IOW, the s->entries array is now dynamically allocated (after the
introduction of the x-file-slots property):

    FWCfgEntry *entries[2];

and it is allocated in fw_cfg_file_slots_allocate(), called from
realize. But with patch #2 applied in isolation, you perform the first
dereference (from fw_cfg_init1(), indirectly) before allocation, that's
why it crashes.

Ultimately we need the following order:

(1) set properties (from device defaults, from device compat settings,
and from the command line; and also directly from code, such as in
fw_cfg_init_io_dma())

(2) call qdev_init_nofail() -- this will consume the properties from
(1), including the x-file-slots property, for allocating "s->entries" in
fw_cfg_file_slots_allocate()

(3) call fw_cfg_add_*() -- now that the device has been realized and is
usable.

This means that

- patch #1 should be dropped,

- and in patch #2, you have to push the rest of fw_cfg_init1() --
everything that is after the original qdev_init_nofail() call -- to the
end of the realize functions.


Alternatively, in patch #2, you have to split fw_cfg_init1() into two
parts, fw_cfg_init1() and fw_cfg_init2(). fw_cfg_init1() would keep
everything that's *before* the original qdev_init_nofail() call, and
fw_cfg_init2() would get everything *after*. Then, in
fw_cfg_init_io_dma() and fw_cfg_init_mem_wide(), you'd do

    fw_cfg_init1(dev);
    qdev_init_nofail(dev);
    fw_cfg_init2(dev);

In short, you cannot reorder steps (2) and (3) against each other -- you
cannot add fw_cfg entries before you realize the device -- and the crash
happens because that's exactly what patch #2 does at the moment.
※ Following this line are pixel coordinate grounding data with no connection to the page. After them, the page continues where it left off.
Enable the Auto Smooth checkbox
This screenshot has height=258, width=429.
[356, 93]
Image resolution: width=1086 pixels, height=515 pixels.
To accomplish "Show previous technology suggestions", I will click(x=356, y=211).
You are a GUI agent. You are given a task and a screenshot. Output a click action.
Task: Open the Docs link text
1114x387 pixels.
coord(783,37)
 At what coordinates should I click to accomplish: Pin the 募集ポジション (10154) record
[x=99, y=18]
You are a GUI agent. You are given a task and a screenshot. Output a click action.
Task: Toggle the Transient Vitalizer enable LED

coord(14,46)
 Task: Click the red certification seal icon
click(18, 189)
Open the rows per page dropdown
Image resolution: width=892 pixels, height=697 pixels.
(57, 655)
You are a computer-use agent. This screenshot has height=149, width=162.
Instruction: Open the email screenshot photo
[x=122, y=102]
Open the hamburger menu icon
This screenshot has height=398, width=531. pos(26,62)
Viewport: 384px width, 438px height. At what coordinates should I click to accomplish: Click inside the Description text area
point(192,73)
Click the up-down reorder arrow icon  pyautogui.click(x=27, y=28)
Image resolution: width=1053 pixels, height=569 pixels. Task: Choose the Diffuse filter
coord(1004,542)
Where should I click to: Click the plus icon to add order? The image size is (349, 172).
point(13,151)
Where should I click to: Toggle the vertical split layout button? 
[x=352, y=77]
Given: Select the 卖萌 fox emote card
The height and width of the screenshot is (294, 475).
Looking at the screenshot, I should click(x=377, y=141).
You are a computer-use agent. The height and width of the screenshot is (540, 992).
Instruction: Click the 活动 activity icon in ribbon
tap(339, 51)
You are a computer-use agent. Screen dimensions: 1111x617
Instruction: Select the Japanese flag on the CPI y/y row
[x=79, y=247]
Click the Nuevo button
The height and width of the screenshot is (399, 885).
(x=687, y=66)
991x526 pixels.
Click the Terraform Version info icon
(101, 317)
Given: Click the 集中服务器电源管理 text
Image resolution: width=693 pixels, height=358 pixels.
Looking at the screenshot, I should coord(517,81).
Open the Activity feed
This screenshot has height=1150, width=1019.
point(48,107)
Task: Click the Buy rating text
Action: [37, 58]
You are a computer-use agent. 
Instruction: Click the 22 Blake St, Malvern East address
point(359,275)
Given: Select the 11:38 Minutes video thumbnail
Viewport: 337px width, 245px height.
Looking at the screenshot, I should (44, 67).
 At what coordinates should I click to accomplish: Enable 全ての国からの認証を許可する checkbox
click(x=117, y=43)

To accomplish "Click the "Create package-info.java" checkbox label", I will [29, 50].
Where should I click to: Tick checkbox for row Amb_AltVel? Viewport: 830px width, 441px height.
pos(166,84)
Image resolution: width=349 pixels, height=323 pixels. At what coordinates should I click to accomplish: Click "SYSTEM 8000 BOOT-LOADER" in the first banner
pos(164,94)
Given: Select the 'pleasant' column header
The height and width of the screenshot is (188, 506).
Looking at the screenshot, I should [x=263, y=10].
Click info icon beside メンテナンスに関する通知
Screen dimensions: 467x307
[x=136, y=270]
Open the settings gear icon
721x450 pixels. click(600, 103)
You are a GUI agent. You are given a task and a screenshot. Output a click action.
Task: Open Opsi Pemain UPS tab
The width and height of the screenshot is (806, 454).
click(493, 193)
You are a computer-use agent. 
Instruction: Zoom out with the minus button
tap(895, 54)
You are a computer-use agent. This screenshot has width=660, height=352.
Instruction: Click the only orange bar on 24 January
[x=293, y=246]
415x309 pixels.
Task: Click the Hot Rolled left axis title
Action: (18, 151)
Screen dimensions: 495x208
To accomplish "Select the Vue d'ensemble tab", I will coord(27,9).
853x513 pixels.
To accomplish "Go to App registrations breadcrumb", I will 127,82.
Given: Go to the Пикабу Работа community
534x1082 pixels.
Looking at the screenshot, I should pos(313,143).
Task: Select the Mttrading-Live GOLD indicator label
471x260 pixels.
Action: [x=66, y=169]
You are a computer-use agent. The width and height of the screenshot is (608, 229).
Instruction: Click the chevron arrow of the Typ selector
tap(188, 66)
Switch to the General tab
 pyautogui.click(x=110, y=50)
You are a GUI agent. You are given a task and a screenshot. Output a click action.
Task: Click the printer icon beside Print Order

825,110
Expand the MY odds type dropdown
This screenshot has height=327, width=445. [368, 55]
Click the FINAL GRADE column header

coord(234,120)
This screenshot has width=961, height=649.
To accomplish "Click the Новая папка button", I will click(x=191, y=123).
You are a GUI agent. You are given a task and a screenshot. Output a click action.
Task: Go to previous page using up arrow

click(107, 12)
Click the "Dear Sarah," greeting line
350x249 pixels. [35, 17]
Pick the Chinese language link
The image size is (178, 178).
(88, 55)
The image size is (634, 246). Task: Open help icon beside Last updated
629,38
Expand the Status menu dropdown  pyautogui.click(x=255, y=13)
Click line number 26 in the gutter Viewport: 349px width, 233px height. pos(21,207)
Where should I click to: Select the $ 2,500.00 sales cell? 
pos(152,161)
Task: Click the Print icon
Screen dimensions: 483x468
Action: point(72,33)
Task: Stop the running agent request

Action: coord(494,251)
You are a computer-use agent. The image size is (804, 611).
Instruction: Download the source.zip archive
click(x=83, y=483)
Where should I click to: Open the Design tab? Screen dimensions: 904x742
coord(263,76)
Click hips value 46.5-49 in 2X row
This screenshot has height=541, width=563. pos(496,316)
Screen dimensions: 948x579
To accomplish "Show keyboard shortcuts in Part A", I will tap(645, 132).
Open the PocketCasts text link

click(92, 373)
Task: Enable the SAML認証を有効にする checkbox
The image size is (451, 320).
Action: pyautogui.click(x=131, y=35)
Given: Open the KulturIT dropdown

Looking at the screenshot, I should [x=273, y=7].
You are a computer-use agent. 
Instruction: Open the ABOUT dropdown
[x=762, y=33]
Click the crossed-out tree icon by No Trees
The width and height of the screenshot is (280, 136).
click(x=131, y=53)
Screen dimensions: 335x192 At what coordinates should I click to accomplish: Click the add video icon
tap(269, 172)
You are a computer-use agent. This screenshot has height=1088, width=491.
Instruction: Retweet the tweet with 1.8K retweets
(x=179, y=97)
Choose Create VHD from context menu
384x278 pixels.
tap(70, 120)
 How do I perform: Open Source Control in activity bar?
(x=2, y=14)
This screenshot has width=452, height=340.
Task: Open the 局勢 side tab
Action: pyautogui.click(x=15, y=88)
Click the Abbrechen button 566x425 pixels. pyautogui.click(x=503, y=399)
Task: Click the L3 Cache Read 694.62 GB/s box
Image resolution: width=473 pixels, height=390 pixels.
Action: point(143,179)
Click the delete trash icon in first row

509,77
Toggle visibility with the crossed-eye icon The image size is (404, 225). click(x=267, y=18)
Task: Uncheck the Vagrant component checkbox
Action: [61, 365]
And, patch #1 is not the right fix (you can allocate s->entries only in
realize, because the size depends on a property, which you can only
access in realize). The right fix is to drop patch #1 and to split
fw_cfg_init1() like described above.

... Hmmm, wait a second, while the above approach would fix patch #2, in
fact I think patch #2 doesn't have the right *goal*.

I'll comment under patch #2.

Thanks
Laszlo